Это означало, что на момент изнасилования в 1997 году ему было всего шестнадцать. Маловато, и у Эми недоставало уверенности: голос преступника часто характеризовали как низкий, а ведь это далеко не всегда то же самое, что шепот. Может, это действительно был не он. А может, он тогда был слишком молод и не думал, что его могут опознать по голосу, хотя впоследствии и перешел на шепот.

Хаспер сказала, что, насколько она помнит, вскоре после окончания школы Плотц стал работать водителем одной из фур, принадлежащих конторе его отца. Получалось вполне резонно, что в те годы территория, на которой происходили нападения, была весьма обширной.

Эми часто спрашивала себя, как добиться содействия представителей тех юрисдикций, по которым путешествовал Плотц, поскольку там количество характерных сексуальных посягательств было весьма незначительным.
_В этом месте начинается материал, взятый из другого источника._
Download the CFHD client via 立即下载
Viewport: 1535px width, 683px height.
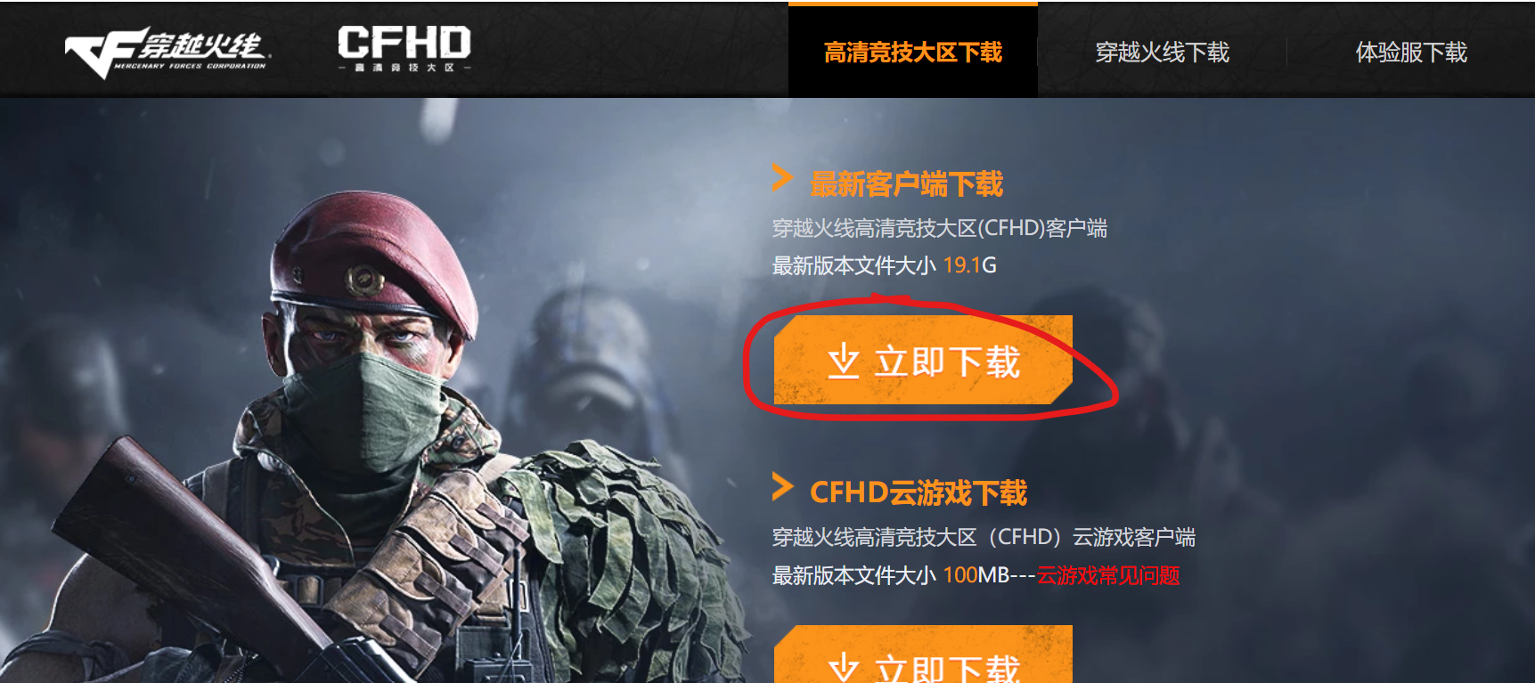click(x=923, y=360)
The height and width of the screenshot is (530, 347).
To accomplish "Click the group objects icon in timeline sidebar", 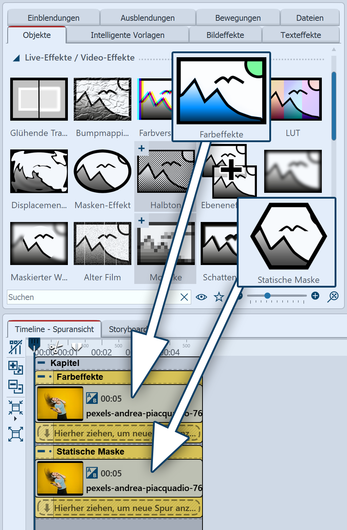I will 16,367.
Мог он облюбовать какие-то конкретные места или же ждал, что случай подвернется, когда он свернет на стоянку во время рейса?

Возможно, как только они получат данные Плотца из CODIS (так называлась система комбинированного анализа ДНК, курируемая ФБР), в городах и поселках по всей территории американских штатов возобновят расследования давно нераскрытых дел. Сколько было молодых женщин, терзающихся вопросами: кто же он, их собственный демон, и ответит ли он когда-нибудь перед законом? А сколько есть еще женщин, пострадавших от Плотца и ни словом никому не обмолвившихся?

Неважно, сколько их оказалось в конечном итоге: так или иначе, многим женщинам округа Огаста выпало на долю едва ли не самое худшее. Во время серии нападений, произошедших в 2002–2003 годах, Плотцу было двадцать один или двадцать два года. В портрет преступника, который составляла Эми, это вписывалось весьма удачно. Самоутверждающиеся насильники получают такое наименование за то, что им необходимо убедиться в своем сексуальном доминировании. В двадцать два года Плотц как раз достиг соответствующего возраста, и эта потребность — если, конечно, она у него была — должна была проявляться особенно ярко.

Эми спрашивала себя, получится ли у нее в судебном порядке затребовать у компании, где он работал, необходимые документы, чтобы сопоставить время, в которое совершались нападения, со временем, когда он находился в рейсе или был дома. Но это могло потерпеть до тех пор, пока она добудет серьезные улики, свидетельствующие против Плотца.